──────── PROVIDED MATERIAL

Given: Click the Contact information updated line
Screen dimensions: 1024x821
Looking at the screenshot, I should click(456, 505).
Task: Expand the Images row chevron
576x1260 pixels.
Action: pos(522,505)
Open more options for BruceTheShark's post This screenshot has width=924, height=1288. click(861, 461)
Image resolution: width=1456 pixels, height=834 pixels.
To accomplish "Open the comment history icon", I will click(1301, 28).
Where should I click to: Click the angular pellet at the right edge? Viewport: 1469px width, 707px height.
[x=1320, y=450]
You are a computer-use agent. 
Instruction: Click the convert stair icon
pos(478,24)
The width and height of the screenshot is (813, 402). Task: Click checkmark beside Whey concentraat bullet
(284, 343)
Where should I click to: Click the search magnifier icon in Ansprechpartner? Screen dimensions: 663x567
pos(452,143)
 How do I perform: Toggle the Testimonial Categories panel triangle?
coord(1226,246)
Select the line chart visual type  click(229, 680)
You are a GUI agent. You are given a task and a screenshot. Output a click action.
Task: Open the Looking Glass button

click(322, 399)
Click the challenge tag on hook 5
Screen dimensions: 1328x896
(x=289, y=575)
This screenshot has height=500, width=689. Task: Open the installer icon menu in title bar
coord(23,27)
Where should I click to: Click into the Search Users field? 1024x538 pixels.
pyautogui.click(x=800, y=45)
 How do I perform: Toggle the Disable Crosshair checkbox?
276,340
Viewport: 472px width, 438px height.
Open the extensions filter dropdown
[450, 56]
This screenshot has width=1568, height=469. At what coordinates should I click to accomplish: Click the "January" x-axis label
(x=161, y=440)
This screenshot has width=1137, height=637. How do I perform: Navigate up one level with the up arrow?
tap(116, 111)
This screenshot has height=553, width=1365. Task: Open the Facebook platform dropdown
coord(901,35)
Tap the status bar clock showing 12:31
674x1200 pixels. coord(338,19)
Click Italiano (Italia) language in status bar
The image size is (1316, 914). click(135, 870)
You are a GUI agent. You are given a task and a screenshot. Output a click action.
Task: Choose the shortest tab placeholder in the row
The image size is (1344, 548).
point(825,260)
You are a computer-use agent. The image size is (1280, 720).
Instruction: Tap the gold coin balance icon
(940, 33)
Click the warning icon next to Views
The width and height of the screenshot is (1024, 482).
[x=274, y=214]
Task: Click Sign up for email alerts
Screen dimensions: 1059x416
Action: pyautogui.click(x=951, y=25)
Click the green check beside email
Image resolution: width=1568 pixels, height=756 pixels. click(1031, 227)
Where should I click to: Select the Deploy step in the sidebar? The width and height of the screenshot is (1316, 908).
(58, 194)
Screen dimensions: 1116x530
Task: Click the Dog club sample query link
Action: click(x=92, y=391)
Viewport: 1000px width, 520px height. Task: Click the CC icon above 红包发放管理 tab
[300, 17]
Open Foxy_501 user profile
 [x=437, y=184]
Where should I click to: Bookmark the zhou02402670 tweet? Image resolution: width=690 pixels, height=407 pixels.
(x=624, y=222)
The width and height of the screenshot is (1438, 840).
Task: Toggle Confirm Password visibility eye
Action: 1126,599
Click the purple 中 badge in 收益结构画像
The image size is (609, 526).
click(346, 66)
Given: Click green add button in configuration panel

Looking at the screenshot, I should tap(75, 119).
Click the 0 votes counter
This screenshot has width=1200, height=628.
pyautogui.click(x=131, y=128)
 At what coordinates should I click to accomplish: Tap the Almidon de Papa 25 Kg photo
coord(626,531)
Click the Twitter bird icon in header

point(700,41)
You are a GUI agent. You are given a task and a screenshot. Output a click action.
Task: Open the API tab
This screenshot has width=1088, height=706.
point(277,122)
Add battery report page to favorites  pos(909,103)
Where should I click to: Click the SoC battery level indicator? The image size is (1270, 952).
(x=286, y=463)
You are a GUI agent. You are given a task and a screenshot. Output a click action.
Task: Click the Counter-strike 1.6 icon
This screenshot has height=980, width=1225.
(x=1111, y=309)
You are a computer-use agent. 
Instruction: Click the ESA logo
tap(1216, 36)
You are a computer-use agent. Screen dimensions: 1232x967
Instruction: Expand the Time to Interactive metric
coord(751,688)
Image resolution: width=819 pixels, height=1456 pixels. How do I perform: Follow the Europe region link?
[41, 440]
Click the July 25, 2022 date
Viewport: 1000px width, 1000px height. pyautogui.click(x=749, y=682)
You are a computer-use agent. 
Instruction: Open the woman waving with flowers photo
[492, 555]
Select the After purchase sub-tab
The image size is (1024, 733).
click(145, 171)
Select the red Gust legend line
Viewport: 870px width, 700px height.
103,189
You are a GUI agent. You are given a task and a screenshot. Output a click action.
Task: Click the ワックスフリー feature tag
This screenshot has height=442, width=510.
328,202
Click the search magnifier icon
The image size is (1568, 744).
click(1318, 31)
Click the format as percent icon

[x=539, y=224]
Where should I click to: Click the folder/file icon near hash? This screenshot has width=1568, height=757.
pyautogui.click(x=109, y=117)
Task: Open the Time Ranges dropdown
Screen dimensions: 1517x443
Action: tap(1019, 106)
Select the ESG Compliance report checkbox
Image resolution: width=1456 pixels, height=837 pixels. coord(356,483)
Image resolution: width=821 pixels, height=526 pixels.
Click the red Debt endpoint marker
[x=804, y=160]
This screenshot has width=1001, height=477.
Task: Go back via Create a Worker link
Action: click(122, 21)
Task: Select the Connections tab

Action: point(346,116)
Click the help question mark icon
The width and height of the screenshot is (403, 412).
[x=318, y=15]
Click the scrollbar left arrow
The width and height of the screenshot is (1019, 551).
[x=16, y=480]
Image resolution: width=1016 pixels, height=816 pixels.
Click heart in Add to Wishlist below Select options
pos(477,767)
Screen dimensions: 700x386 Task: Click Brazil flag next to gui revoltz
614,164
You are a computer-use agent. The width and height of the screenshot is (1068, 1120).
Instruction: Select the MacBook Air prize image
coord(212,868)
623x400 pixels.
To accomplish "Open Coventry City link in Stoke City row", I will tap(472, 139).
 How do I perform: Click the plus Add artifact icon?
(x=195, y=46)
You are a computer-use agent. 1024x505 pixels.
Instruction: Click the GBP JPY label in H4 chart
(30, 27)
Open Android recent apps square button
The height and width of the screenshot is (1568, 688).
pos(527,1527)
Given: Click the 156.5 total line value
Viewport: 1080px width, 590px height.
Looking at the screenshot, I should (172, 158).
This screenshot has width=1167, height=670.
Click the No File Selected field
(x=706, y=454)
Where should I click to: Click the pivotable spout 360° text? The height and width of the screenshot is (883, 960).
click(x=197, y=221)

────────────────

PROBLEM: Please format the lines of the data above as a JSON list of strings, one string per line with blank lines left out, from the line with "Given: Click green" up to and including the line with "point(700,41)".

THE OUTPUT:
[
  "Given: Click green add button in configuration panel",
  "Looking at the screenshot, I should tap(75, 119).",
  "Click the 0 votes counter",
  "This screenshot has width=1200, height=628.",
  "pyautogui.click(x=131, y=128)",
  " At what coordinates should I click to accomplish: Tap the Almidon de Papa 25 Kg photo",
  "coord(626,531)",
  "Click the Twitter bird icon in header",
  "point(700,41)"
]